• _EXCERPTED PASSAGE_:
____________
The biological oxygen demand (BOD) also called biochemical oxygen demand. The BOD refers to the amount of oxygen required for the biotic degradation of organic matter in bodies of water. The conditions and the time how this testing is done is set and standardized, by the authorities.
The BOD is a pollution parameter to asses the quality of effluent or wastewater. Drinking water is tested as well to check, if there is any organic matter present. To evaluate drinking water, more and more the TOC – Total Organic Carbon is meassured, instead of the biochemical oxygen demand. This TOC methode is faster and can be done online, whereas the methode to measure the biochemical oxygen demand takes several days to get results.
Who demands this oxygen?
The biochemical decomposition of organic substrates is carried out by microorganism. For this work the bacteria need energy. Aerobic bacteria, that do this work, need oxygen to produce energy. This oxygen is consumed in this process and the dissolved oxygen level in the water is reduced. If there is a lot of organic material present in the water, the oxygen demand is correspondingly high to carry out the decomposition. This oxygen is then lacking the plants and animals that also live in this water.
The water quality is controlled by the authorities to protect users form health and other adverse effects of poor water quality. A high BOD level can indicate the existence of faecal contamination. Or particulate and dissolved organic carbon from various sources, neither from human nor from animal. This kind of contamination can seriously affect human health and cause problems to the industry.
It is very important for every government to ensure a low BOD level in the effluent water leaving a sewage plant. As it is in public interest to have rivers, lakes and seas with a high level of dissolved oxygen. A low biochemical oxygen demand ensures that the dissolved oxygen is not only consumed by organisms from the wastewater. But that there is enough oxygen left for fish and plants.
To achieve this common goal, international agreements have been reached. Such as the Resolution II and the detailed plans of the UN, made after the United Nations Water Conference.
____________
• _EXCERPTED RECORDS_:
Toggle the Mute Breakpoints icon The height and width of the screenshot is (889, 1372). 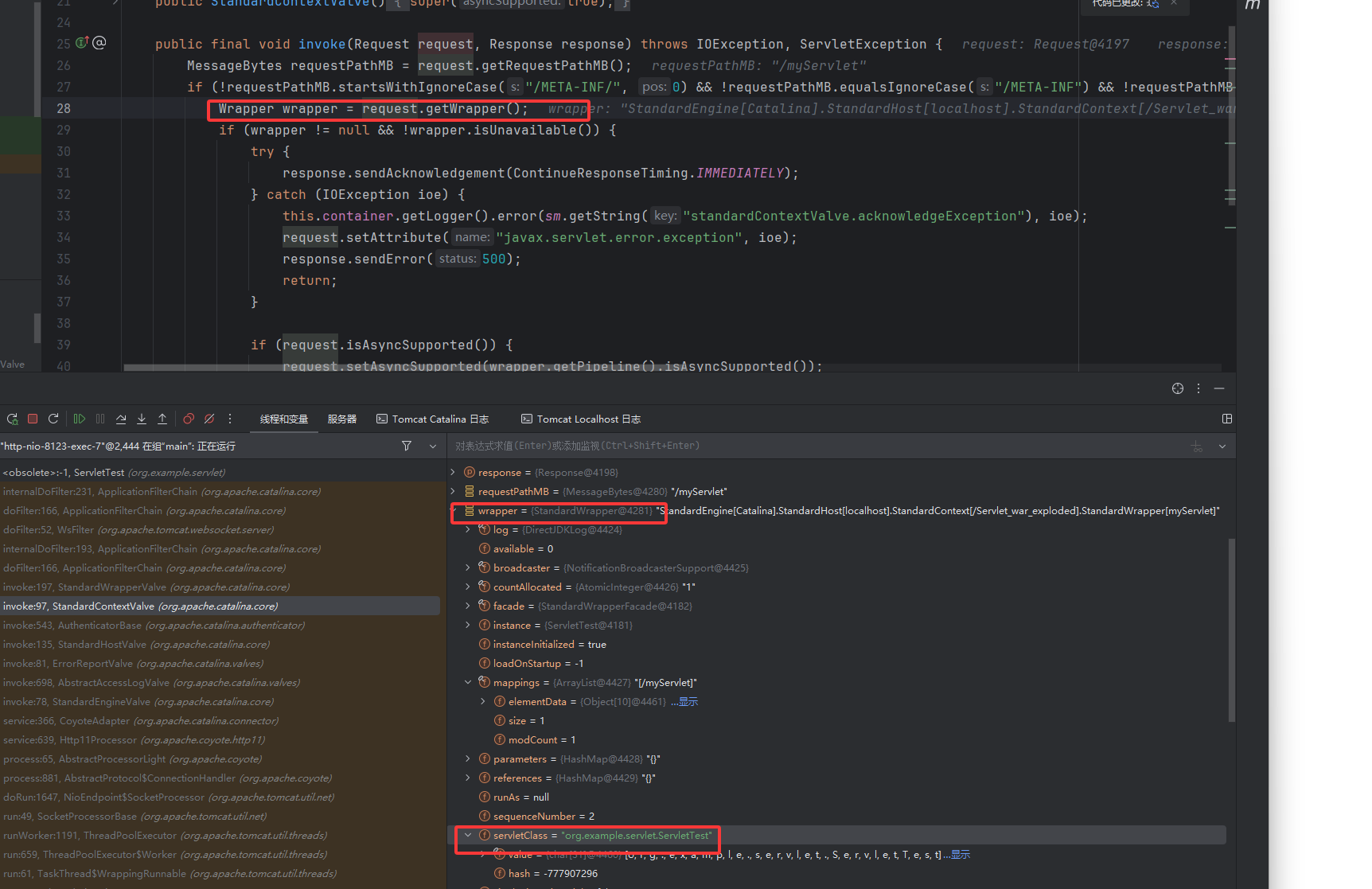pos(209,419)
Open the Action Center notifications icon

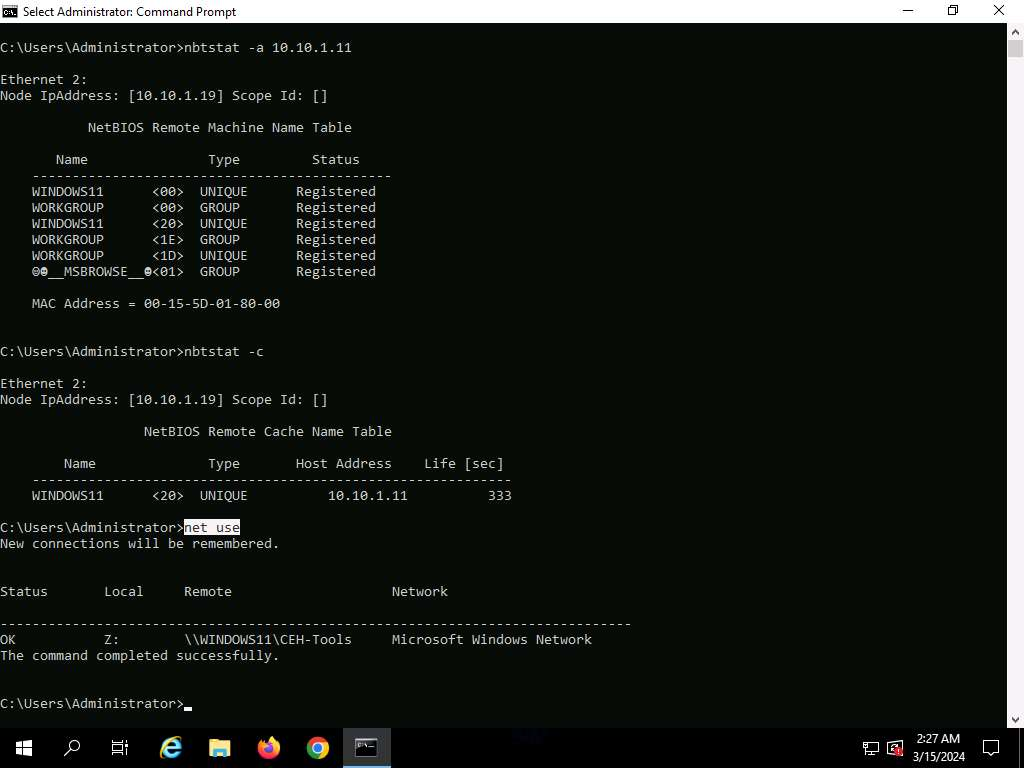(x=991, y=747)
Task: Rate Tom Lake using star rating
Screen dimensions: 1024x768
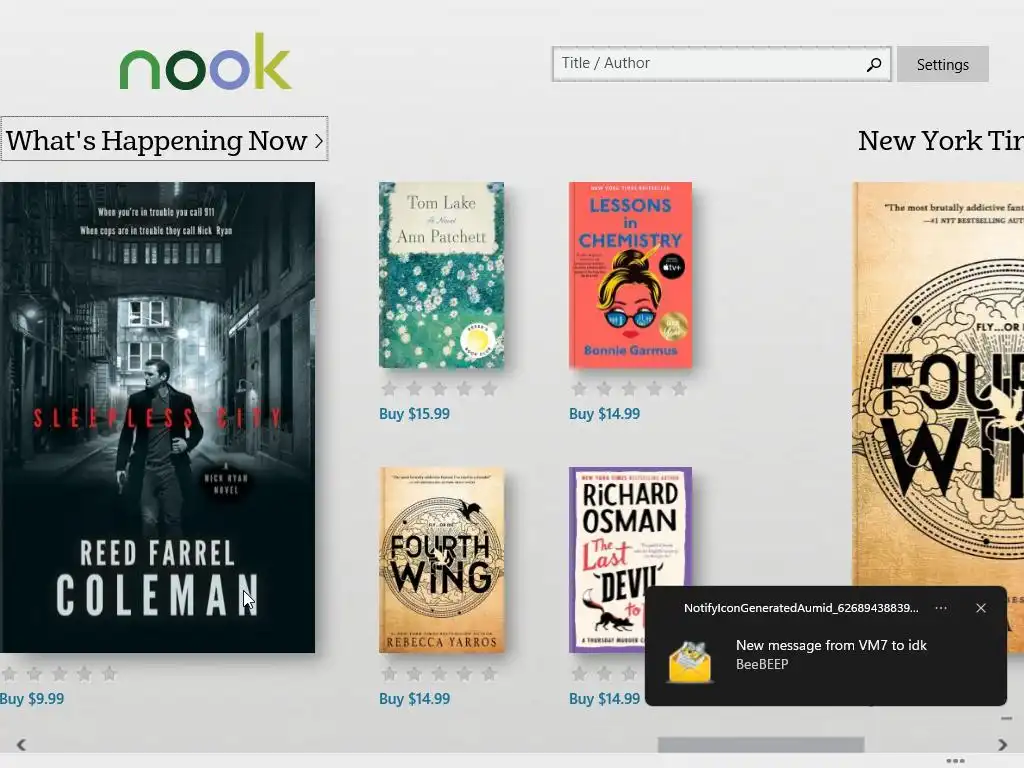Action: click(439, 389)
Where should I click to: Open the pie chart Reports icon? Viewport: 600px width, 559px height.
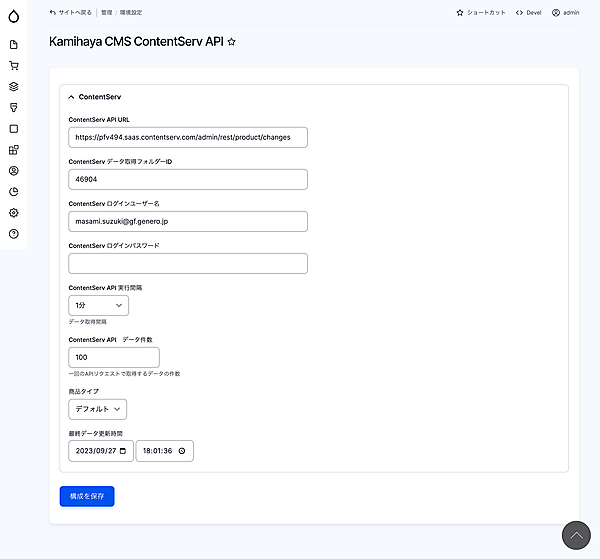pyautogui.click(x=13, y=191)
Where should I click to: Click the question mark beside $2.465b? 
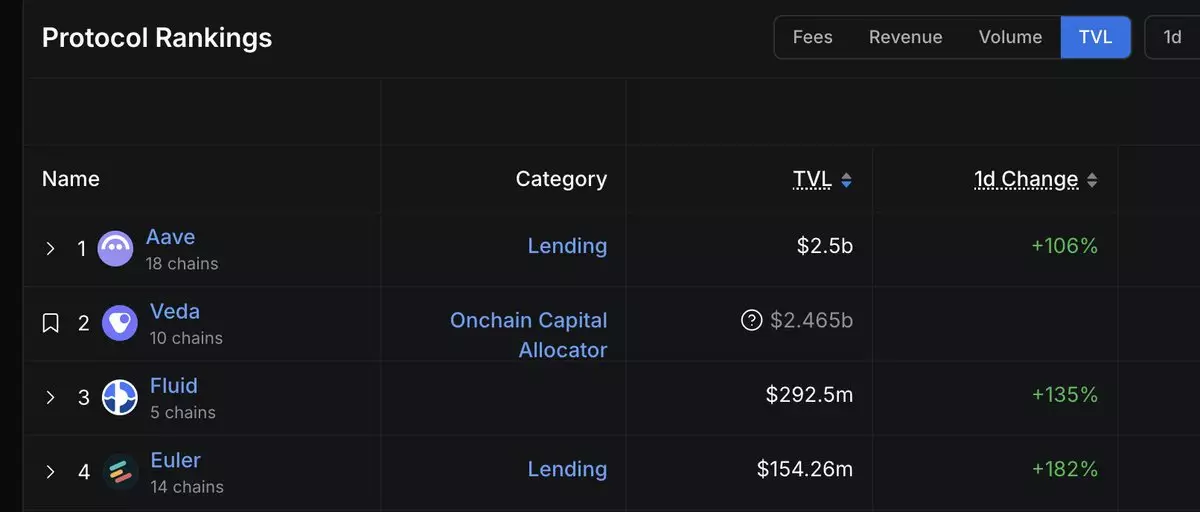pos(751,321)
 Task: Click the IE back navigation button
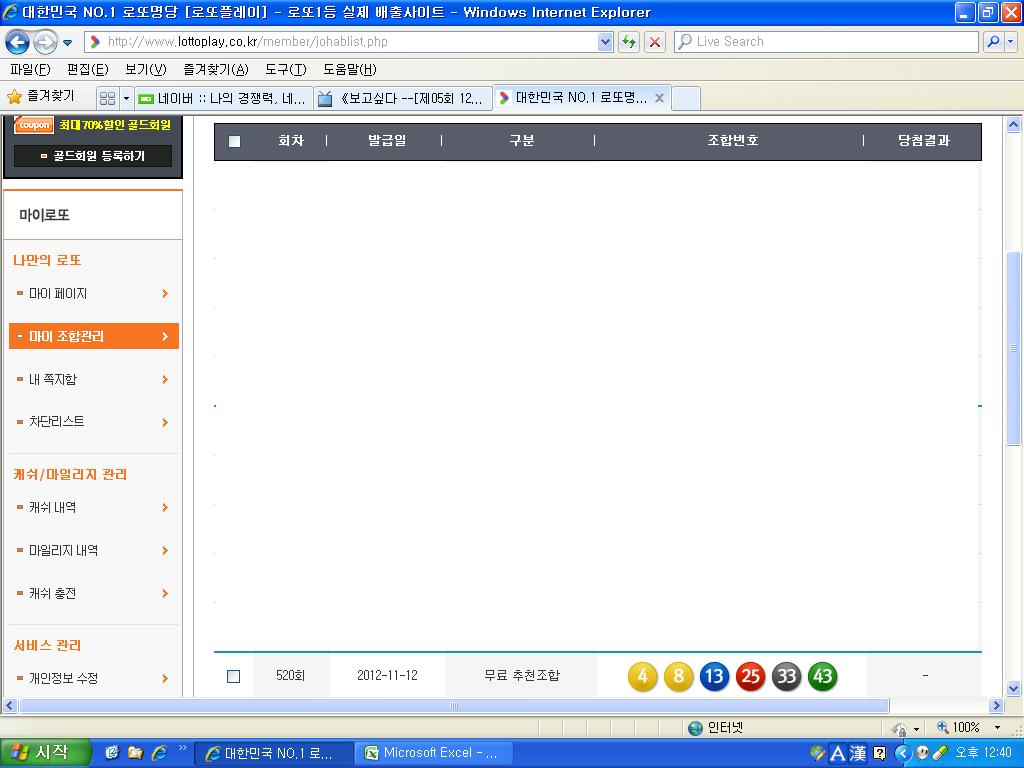17,42
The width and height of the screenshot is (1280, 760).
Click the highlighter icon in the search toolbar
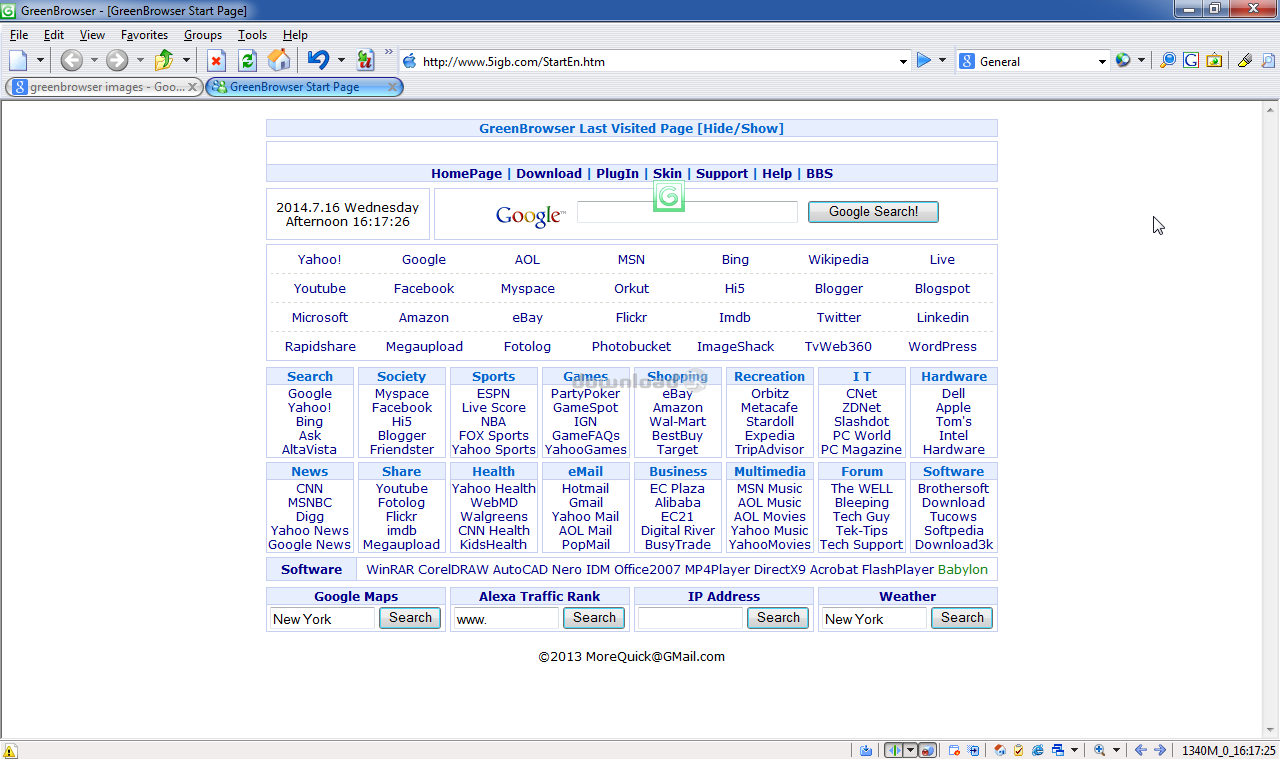click(x=1244, y=61)
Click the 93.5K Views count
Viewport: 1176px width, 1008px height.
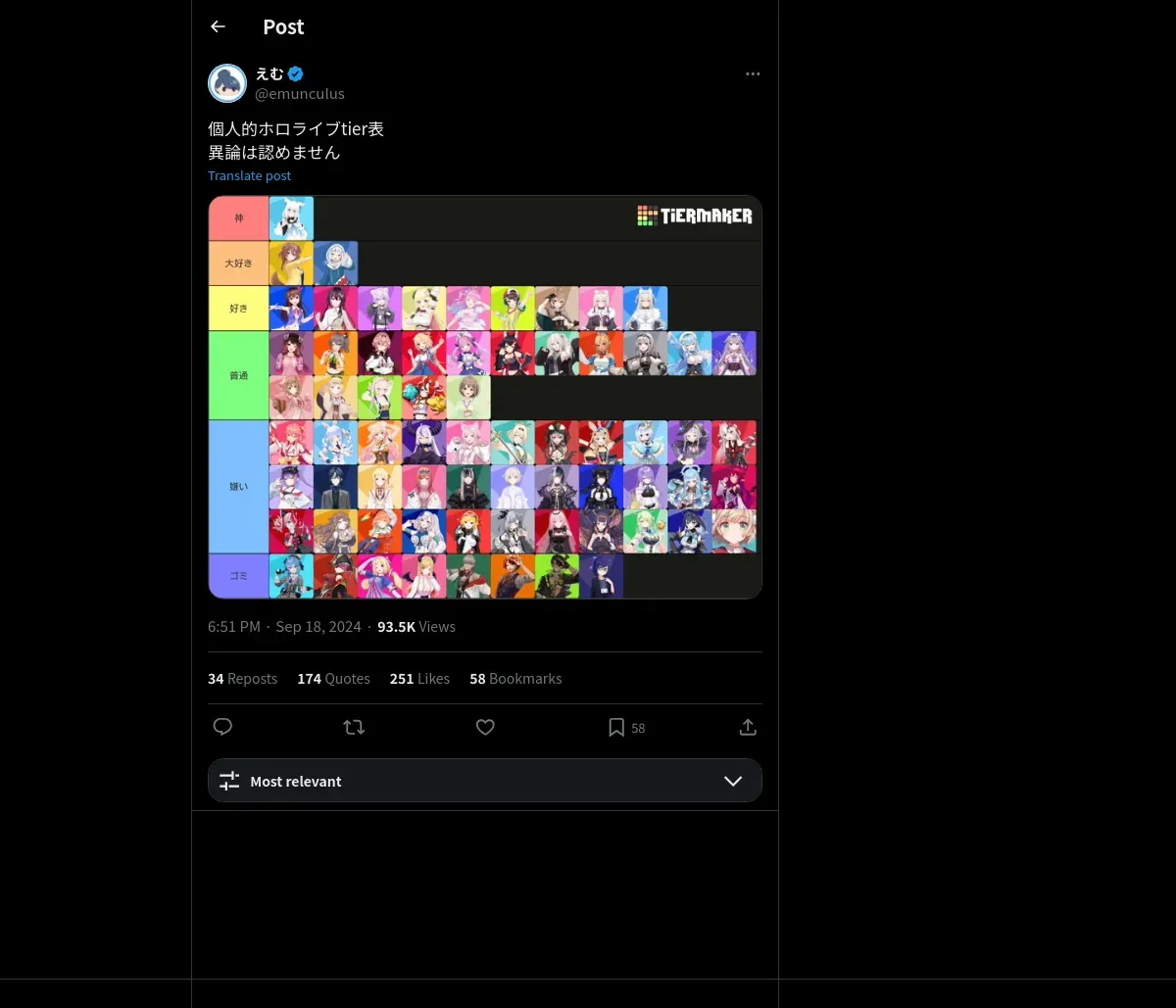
____________
• _EXERCISE TASKS_:
1. Do these statements agree with the passage on biological oxygen demand? Answer yes or no for each, and quote the words from the passage that decide it.
(a) Measuring TOC is quicker than measuring the biochemical oxygen demand.
(b) The test for biochemical oxygen demand gives results within a few hours.
(c) A high BOD level can point to faecal contamination.
2. In the passage on biological oxygen demand, what do the letters TOC stand for?
3. Continue the passage on biological oxygen demand after its last sentence.

• _ANSWERS TO THE PROBLEMS_:
1.
(a) Yes: "This TOC methode is faster and can be done online"
(b) No: "takes several days to get results"
(c) Yes: "A high BOD level can indicate the existence of faecal contamination."

2. Total Organic Carbon.

3.
How to measure the BOD level?
There are two methods to measure the BOD level. Both methods are empirical tests.
- Method I: This is the most common method. A specified sized BOD bottle is filled to the brim with water. The sample is left over 5 days at a constant temperature of 20° in the dark.
- Method II: The principal is the same as above. Again a specified sized BOD bottle is filled with a water sample and then it is diluted with de-ionized water. The amount of dissolved oxygen in the de-ionized water is known. The bottle is also left over 5 days at a constant temperature of 20° in the dark.
Method II has to be used if the waste water contains a lot of organic pollution. By dilluting the water sample the results are more accurate.
After the 5 day the left dissolve oxgen in the water sample is measured. With this figure the BOD level can be calculated.
Drinking water should have after the 5 days a BOD of well below 1 mg/l. Acceptable wastewater from a sewage plant, will have a BOD of around 20 mg/l.
As those methods are empirical the BOD indicator gives no absolute results. The indicator provides a good comparison among samples but it gives no exact measure of the contamination in the water. An alternative indicator to BOD is COD – Chemical Oxygen Demand.
Anaerobic bacteria, such as SRB, dont need dissolved oxygen in the water to survive. Such microorganism are living on sulfur instead of oxygen, hence they cant be detected by the measuring the biochemical oxygen demand.